- ✓Makes it easy to create polished, professional-looking presentations
- ✓compatible with Microsoft PowerPoint
- ✓attractive slide-transition effects.
- ✕No pre-built presentations
- ✕very little clip art
- ✕few template styles to choose from.
Apple has another weapon in its campaign to end Mac users' reliance on anything Microsoft. Its new presentation software, Keynote, takes on the formidable foe PowerPoint and exploits some of the cracks in that program's Goliath-like armour. PowerPoint is the most lacklustre component of Microsoft's Office X for Mac suite, so its drab colours and stuck-in-the-'80s themes are no match for Keynote's crisp, fresh graphics. And whereas a single PowerPoint licence goes for £300, Keynote costs just £79 (inc. VAT) and can import and convert PowerPoint files. PowerPoint does offer some wizards and clip art that Keynote lacks, but we can live without them -- especially given the price. If you're looking for presentation software on the Mac, give Keynote a try.
Setup & interface
Installing Keynote from the CD is a simple and swift operation -- just double-click the installer and follow the on-screen instructions. Keynote is compatible with Macs running only OS X 10.2 Jaguar or later (there's no Windows version), a more stringent requirement than PowerPoint X, which runs on OS X 10.1 or better systems. Once you have Keynote installed, you can open a sample presentation that highlights what the program can do. Keynote takes time to learn, especially if you're new to presentation software. However, its interface is fairly straightforward, particularly if you're used to PowerPoint. The screen is divided into three segments: a customisable toolbar along the top; a slide organiser along the left edge that displays thumbnails of all your slides; and a canvas that fills the rest of the screen. You'll find most of the controls that you need on various pop-up menus, which are accessible from the toolbar. An Inspector button on the toolbar brings up a customisable menu window that provides creation and editing options for type, tables, charts and other items. Eight icons along the top of the Inspector window call up different subsets of options; for example, the Chart button displays chart-customisation choices in the Inspector window, and Text offers text-formatting options. The Inspector menu is easy to use, but Keynote sprinkles some commands -- such as font controls -- in more random pop-up menus. We wish that these commands were centralised in the Inspector window.
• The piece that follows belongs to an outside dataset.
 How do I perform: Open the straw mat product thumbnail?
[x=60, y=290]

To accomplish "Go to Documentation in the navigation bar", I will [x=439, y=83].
To start a new presentation in Keynote, you can choose from one of a dozen themes such as Blackboard, Notebook or Linen Book. Alternatively, you can create a custom theme using, say, your own company logo and your choice of layouts, fonts and colours. Keynote resembles iDVD in that it doesn't offer many prefab themes (PowerPoint for Mac has 60), but the ones you get look far more professional and attractive than almost all of PowerPoint's. Once you have a theme, you can select from 11 pre-built slide templates (PowerPoint for Mac offers 24), all of which can be easily customised to create your presentation. Keynote also includes very little clip art for dressing up your slides, and it doesn't offer pre-built presentations -- completely finished templates in which you change only text -- as PowerPoint does. Keynote includes a number of attractive effects such as movie-like transitions, which control how one slide turns, spins or fades into the next. You also get nine chart options for producing attractive, readable charts that can be customised in almost every way. Unfortunately, Keynote's Chart Data Editor -- where you paste in data from Excel or other spreadsheets -- needs work. When you first select a chart, there's sample data in the editor, which is a nuisance to delete. Pasting in information is also difficult because you can't highlight the header cells. On the flip side, it's incredibly easy to add audio (MP3 or AIFF) or video (MOV or Flash) to slides: just drag files where you want them. Or you can click the Edit pull-down menu, select Place/Choose, and then browse to the file that you want. Unfortunately, you can add a music file to only one slide at a time -- you can't get a song to play across several slides or your whole presentation. Keynote can save to the PowerPoint format, but we found a few glitches when we saved and opened a Keynote presentation with PowerPoint for Mac. Images loaded into pre-created frames in Keynote displayed in front of their frames in PowerPoint. Also, background colours and images in charts and tables came out rough and pixelated. Keynote fares better at importing PowerPoint presentations: elements aren't always aligned perfectly, but they don't look horrid. Unlike PowerPoint for Windows, Keynote doesn't have collaboration features that let you email your presentation to co-workers, and then collect their changes. But PowerPoint for the Mac lacks this feature as well.
Service & support
Apple offers a reasonable support package for Keynote. In addition to the comprehensive, 97-page manual, you'll get 90 days of free telephone support on-screen help, and Web-hosted documents and forums. There is no email-based support.